想
パシャン、と、尾鰭で海面を蹴る。水泡は空を翔け、小瑪の足元で砕けた。
「デゼロは言っていました。
小瑪は、何も知らない女が近付いてくると、旅行に託けて逃げ出す、と。そして、最低一ヶ月は帰ってこない、と」
「あいつ、誰にでもそういう事を言っていたのだろうか」
小瑪は目を眇め、口を尖らせる。
「それはないと思います」
クスクスと笑声を立て、エミールは風に靡く白金の髪を押さえた。
「あと、誰でもいいから早く身を固めてしまえばいいのに…とも。そうすれば、他の女を気にしなくていいそうです」
「人がいない所で好き勝手に…ひとりの女に決めても、そのひとりを構ってやらないといけないじゃないか。何故、俺が、そんな面倒臭い事をしないといけないんだ。
それに、デゼロだって誰もいなかったじゃないか」
小瑪は“席”の端に座り、海面すれすれに足を垂らしている。
「もしかすると、内緒で誰かいたのかもしれません」
エミールはソファ形の“椅子”に座り、小瑪との時間を愉しんだ。
小瑪は毎日、厭きずに訪ねに来てくれる。
「それはない。もし居たなら、ここに来るはずだろう」
「あ、そうですね…」
「デゼロも、俺に黙ってはいないだろう。隠し事をするような性格じゃなかったから」
小瑪の声音には、親友への信頼が感じられた。
「貴男を心配していたんですよ」
「他人の心配より、自分の心配をすべきだ。俺を心配しても、意味がない」
ツーンと背を伸ばし、腕を組む。
「……小瑪は、他人が嫌いですか?」
「何故?」
「デゼロが言っていました。
小瑪は他人と一線を引き、自分がその一線を越えられたことが不思議なくらい、冷めている…と」
小瑪は、顔を半ば伏せ、靴の爪先を海面にくっつけた。小さな波紋が円々と広がり、消えていく。
「…失うことが、怖いからですか?」
瑠璃の瞳を上げると、エミールが切なげに眉を寄せていた。
「…私は、怖いです。それも、とても大切なヒトを失うことが…
関わらなければ、失わない。なら、見守ろう…
この想いを、一生眠らせておこう…
私には、この――」
エミールは、スと喉元に触れる。
「声が…歌声がありますから、必ず失うと判っているんです」
それでも、離れられない…と、息と共に吐き出した。
「他人が嫌いなら、デゼロを親友とは呼ばない」
小瑪は頭を擡げ、右肩に預ける。
「…そう、失うことが怖いから、なのかな…
誰かを失うことで、心が傷ついてしまうのを避けているのかもしれない。
…デゼロのような別れ方は、二度と味わいたくないな。
だから、他人を近寄らせない、近寄らない」
「でも、それは、あまりに極端です」
胸の前で、両手を握るエミール。
「デゼロから、貴男の話を聞いて、淋しい人…だと思いました。
…私も独り…けど、私とは違う小瑪…」
月長石を瞼の奥に隠し、握り締めた手を口許へ持っていく。
「…逢いたい」
愛らしい唇で、甘い言葉を奏でた。
「逢ってみたい…
どんな人なんだろう、デゼロが親友と呼ぶその人は…
淋しい人…けれど、優しい人」
顔を上げると、空は夜衣を纏い、まあるい月枕を抱いていた。
「…俺は、優しくなんかない」
「いいえ。

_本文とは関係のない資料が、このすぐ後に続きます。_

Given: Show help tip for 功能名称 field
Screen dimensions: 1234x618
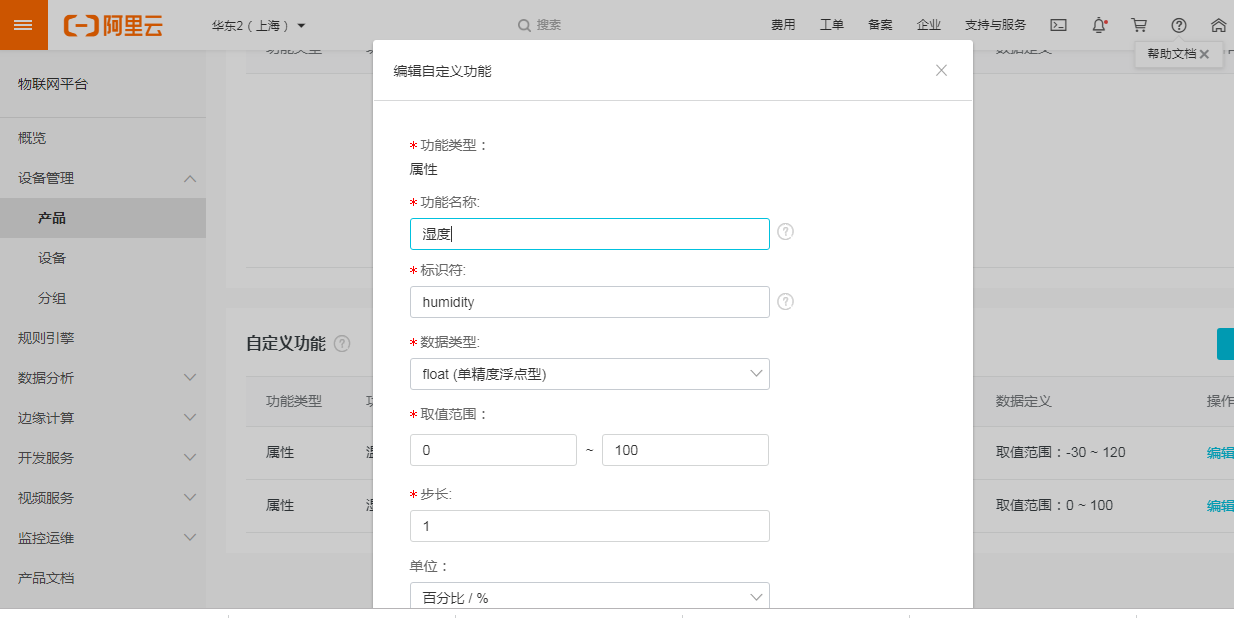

貴男は優しいです」
エミールは、ゆるりと微笑し、
「デゼロの口からは、貴男の名前がよく出ていました。
私は、逢いたい…と思うようになり、それは日々募り、胸を焦がします」
涙ぐむ。
「…ごめんなさい。私は誰かを想ってはならないのに…私には、禍しかないのに…」
苺を思わせる甘酸っぱそうな唇が、翳った。
「まだ、逢ったこともない人を、私は…好きに…
そして、禍を…」
小瑪は目を瞠り、ただエミールの音色に聞き入る。
「ごめんなさい。
…でも、好きです……」
想いを口にし、エミールは身体を前へ傾けた。
小瑪が止めに入る間もなく、エミールは海中へ姿を消す。
呆然と、小瑪はエミールの残像を追った。
「……逃げるか、ここで…」
くしゃっと前髪を掻き、唇を弛める。